• Passage to read
• • •
2.8.4 IP Storage (ips)

NOTE: This charter is a snapshot of the 50th IETF Meeting in Minneapolis, Minnesota. It may now be out-of-date. Last Modified: 14-Mar-01

Chair(s):

Elizabeth Rodriguez <egrodriguez@lucent.com>
David Black <black_david@emc.com>

Transport Area Director(s):

Scott Bradner <sob@harvard.edu>
Allison Mankin <mankin@east.isi.edu>

Transport Area Advisor:

Allison Mankin <mankin@east.isi.edu>

Mailing Lists:

General Discussion:ips@ece.cmu.edu
To Subscribe: ips-request@ece.cmu.edu
In Body: subscribe ips
Archive: http://ips.pdl.cs.cmu.edu/mail/maillist.html

Description of Working Group:

There is significant interest in using IP-based networks to transport block storage traffic. This group will pursue the pragmatic approach of encapsulating existing protocols, such as SCSI and Fibre Channel, in an IP-based transport or transports. The group will focus on the transport or transports and related issues (e.g., security, naming, discovery, and configuration), as opposed to modifying existing protocols. Standards for the protocols to be encapsulated are controlled by other standards organizations (e.g., T10 [SCSI] and T11 [Fibre Channel]). The WG cannot assume that any changes it desires will be made in these standards, and hence will pursue approaches that do not depend on such changes unless they are unavoidable. In that case the WG will create a document to be forwarded to the standards group responsible for the technology explaining the issue and requesting the desired changes be considered. The WG will endeavor to ensure high quality communications with these standards organizations. The WG will consider whether a layered architecture providing common transport, security, and/or other functionality for its encapsulations is the best technical approach.
• • •
• Entries supplied

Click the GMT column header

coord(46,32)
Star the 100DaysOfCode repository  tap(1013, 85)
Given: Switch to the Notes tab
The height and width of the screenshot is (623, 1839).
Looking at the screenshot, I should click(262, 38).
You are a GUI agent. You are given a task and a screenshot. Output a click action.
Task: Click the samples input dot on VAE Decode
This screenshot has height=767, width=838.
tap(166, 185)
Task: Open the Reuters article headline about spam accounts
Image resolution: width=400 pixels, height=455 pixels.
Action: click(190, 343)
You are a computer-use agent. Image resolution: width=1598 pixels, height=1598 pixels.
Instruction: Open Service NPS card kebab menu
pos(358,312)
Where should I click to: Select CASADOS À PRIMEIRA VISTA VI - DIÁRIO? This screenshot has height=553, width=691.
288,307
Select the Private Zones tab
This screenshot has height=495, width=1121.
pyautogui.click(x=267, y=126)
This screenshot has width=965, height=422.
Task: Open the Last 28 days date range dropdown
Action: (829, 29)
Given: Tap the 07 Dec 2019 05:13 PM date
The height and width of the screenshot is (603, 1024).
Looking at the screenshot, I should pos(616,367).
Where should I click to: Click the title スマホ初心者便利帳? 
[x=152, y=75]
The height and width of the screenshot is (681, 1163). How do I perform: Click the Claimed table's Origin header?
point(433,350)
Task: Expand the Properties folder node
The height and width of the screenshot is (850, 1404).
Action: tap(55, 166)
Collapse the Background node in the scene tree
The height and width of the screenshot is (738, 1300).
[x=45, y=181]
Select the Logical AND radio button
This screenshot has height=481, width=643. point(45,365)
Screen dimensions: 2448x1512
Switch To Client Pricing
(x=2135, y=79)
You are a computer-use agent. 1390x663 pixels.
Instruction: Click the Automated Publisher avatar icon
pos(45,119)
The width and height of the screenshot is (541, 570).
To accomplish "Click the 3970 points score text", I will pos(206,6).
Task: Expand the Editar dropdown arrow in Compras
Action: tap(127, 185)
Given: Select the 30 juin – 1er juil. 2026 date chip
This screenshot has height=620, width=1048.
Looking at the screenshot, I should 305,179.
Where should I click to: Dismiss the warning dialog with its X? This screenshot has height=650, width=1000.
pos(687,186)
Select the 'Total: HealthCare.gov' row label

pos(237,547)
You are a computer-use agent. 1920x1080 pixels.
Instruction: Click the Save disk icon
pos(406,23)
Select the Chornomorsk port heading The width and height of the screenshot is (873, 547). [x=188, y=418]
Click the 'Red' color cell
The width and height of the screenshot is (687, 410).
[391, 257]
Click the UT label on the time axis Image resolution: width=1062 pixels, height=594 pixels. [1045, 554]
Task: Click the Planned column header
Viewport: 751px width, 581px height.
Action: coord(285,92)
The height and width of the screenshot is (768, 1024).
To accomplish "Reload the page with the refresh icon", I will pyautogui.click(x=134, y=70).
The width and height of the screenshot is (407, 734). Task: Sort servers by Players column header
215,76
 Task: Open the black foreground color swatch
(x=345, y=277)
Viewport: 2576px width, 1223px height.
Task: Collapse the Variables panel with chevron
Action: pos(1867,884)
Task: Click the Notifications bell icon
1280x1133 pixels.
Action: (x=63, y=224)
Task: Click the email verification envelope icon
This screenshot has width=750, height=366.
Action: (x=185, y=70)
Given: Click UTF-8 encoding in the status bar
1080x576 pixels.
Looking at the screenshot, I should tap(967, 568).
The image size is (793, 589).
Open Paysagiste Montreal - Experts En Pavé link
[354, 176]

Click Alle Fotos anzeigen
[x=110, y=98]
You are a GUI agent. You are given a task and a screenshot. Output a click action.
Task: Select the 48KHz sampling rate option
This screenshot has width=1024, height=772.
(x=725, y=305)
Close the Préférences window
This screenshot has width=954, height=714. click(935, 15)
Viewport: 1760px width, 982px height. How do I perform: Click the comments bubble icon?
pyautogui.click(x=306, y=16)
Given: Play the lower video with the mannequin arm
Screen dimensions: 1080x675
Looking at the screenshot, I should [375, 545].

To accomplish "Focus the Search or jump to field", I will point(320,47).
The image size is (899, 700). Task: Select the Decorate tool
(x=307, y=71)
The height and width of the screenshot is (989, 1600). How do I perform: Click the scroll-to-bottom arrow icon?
• • •
• Brief A
Which related issues does the IP Storage charter give as examples of what the group will focus on alongside the transport or transports?
• Brief B
Carry on the IP Storage working group charter from its final sentence.

• Response A
Security, naming, discovery, and configuration.

• Response B
The protocols to be encapsulated expect a reliable transport, in that failure to deliver data is considered to be a rare event for which time-consuming recovery at higher levels is acceptable. This has implications for both the choice of transport protocols and design of the encapsulation(s). The WG's encapsulations may require quality of service assurances (e.g., bounded latency) to operate successfully; the WG will consider what assurances are appropriate and how to provide them in shared traffic environments (e.g., the Internet) based on existing IETF QoS mechanisms such as Differentiated Services.
Use of IP-based transports raises issues that do not occur in the existing transports for the protocols to be encapsulated. The WG will address at least the following:
- Congestion control suitable for shared traffic network environments such as the Internet.
- Security measures, including authentication and privacy, sufficient to defend against threats up to and including those that can be expected on a public network.
- Naming and discovery mechanisms for the encapsulated protocols on IP-based networks, including both discovery of resources (e.g., storage) for access by the discovering entity, and discovery for management.
- Management, including appropriate MIB definition(s).
The WG will address security and congestion control as an integral part of bits protocol encapsulation(s); naming, discovery, and management are important related issues, but may be addressed in companion documents.
The WG specifications will provide support for bridges and gateways that connect to existing implementations of the encapsulated protocols. The WG will preserve the approaches to discovery, multi-pathing, booting, and similar issues taken by the protocols it encapsulates to the extent feasible.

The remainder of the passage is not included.